Everything is happening on November 8, SCO's bankruptcy hearing where they have to reveal the highest bidder, if any, for their assets, this scheduled deadline, and the EFF Pioneer Awards ceremony. Good thing Groklaw is a group effort.
11/01/2010 - 117 - MOTION for Extension of Time to Complete Discovery by Defendant Yahoo! Inc. (Attachments: # 1 Proposed Order) Noting Date 11/1/2010, (Walters, Mark) (Entered: 11/01/2010)
11/01/2010 - 118 - NOTICE of Withdrawal of Motion re 117 MOTION for Extension of Time to Complete Discovery ; filed by Defendant Yahoo! Inc. (Walters, Mark) (Entered: 11/01/2010)
11/01/2010 - 119 - Agreed Stipulated MOTION to Extend Time for Service of Initial Disclosures by Defendant Yahoo! Inc. (Attachments: # 1 Proposed Order) Noting Date 11/1/2010, (Walters, Mark) (Entered: 11/01/2010)
11/01/2010 *** Motion terminated: 117 MOTION for Extension of Time to Complete Discovery filed by Yahoo! Inc. (IM) (Entered: 11/01/2010)
11/01/2010 - 120 - ORDER denying 119 Stipulated Motion by Judge Marsha J. Pechman.(IM) (Entered: 11/01/2010)
The reason the parties wanted a later date sounded good to me: The parties, through undersigned counsel of record, hereby move jointly for an order to extend the deadline for the service of Initial Disclosures pursuant to Fed. R. Civ. P. 26(a)(1). The current deadline for initial disclosures pursuant to Fed. R. Civ. P. 26(a)(1) is November 1, 2010. (See Docket Entry No. 25, Order Regarding Initial Disclosures, Joint Status Report, and Early Settlement.) The parties seek an order extending this deadline until the earlier of two weeks after infringement contentions are due under the Court’s scheduling order or two weeks after the plaintiff serves an amended complaint.
Here's the judge's thinking:
This matter comes before the Court on the parties’ stipulated motion to extend the time for service of initial disclosures. (Dkt. No. 119.) The Court DENIES the motion. The Court does not find good cause to amend the date for initial disclosures. The parties must comply with the Court’s initial scheduling order. (Dkt. No. 25.) The Court reminds the parties that the Joint Status Report/Discovery Plan as required by FRCP 26(f) and Local Rule CR 16 is due by November 8, 2010. But look at what the parties are to provide:
(1) Initial Disclosures.
(A) In General. Except as exempted by Rule 26(a)(1)(B) or as otherwise stipulated or ordered by the court, a party must, without awaiting a discovery request, provide to the other parties:
(i) the name and, if known, the address and telephone number of each individual likely to have discoverable information — along with the subjects of that information — that the disclosing party may use to support its claims or defenses, unless the use would be solely for impeachment;
(ii) a copy — or a description by category and location — of all documents, electronically stored information, and tangible things that the disclosing party has in its possession, custody, or control and may use to support its claims or defenses, unless the use would be solely for impeachment;
(iii) a computation of each category of damages claimed by the disclosing party — who must also make available for inspection and copying as under Rule 34 the documents or other evidentiary material, unless privileged or protected from disclosure, on which each computation is based, including materials bearing on the nature and extent of injuries suffered; and
(iv) for inspection and copying as under Rule 34, any insurance agreement under which an insurance business may be liable to satisfy all or part of a possible judgment in the action or to indemnify or reimburse for payments made to satisfy the judgment.

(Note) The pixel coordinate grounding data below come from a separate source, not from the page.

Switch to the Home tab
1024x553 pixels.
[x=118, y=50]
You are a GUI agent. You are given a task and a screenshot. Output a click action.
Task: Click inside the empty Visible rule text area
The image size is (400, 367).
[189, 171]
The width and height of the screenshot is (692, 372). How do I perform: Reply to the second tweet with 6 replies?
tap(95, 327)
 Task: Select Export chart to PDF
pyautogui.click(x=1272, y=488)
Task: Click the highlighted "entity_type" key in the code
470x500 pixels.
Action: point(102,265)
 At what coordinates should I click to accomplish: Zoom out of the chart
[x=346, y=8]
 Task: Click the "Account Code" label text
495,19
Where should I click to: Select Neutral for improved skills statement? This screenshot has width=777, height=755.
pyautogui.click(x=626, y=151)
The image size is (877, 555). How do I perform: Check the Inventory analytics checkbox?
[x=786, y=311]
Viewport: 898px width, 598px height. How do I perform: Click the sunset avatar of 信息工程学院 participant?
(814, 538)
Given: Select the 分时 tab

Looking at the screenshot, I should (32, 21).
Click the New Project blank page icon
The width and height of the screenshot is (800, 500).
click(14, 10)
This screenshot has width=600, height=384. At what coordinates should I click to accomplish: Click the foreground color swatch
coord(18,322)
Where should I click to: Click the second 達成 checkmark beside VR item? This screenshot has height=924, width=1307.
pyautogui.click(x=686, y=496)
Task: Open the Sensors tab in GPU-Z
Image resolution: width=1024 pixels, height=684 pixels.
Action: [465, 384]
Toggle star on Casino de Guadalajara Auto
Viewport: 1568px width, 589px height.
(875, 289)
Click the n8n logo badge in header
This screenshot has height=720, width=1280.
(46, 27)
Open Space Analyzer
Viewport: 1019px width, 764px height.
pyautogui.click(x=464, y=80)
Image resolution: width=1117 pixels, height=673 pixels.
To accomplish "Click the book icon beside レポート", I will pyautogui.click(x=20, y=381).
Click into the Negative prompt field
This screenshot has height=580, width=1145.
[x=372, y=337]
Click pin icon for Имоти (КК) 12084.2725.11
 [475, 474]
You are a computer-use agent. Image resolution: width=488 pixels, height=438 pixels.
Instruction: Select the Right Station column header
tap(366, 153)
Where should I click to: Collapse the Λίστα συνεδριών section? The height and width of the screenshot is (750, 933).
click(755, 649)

Presumably, Allen has to comply and finally tell us what this lawsuit is actually about. Until he does, how in the world do the accused comply with any of it? You don't know what documents are relevant or what employees might have evidence until you know what it is you allegedly did. Maybe that's the judge's point, to force the issue and cut the gaming short.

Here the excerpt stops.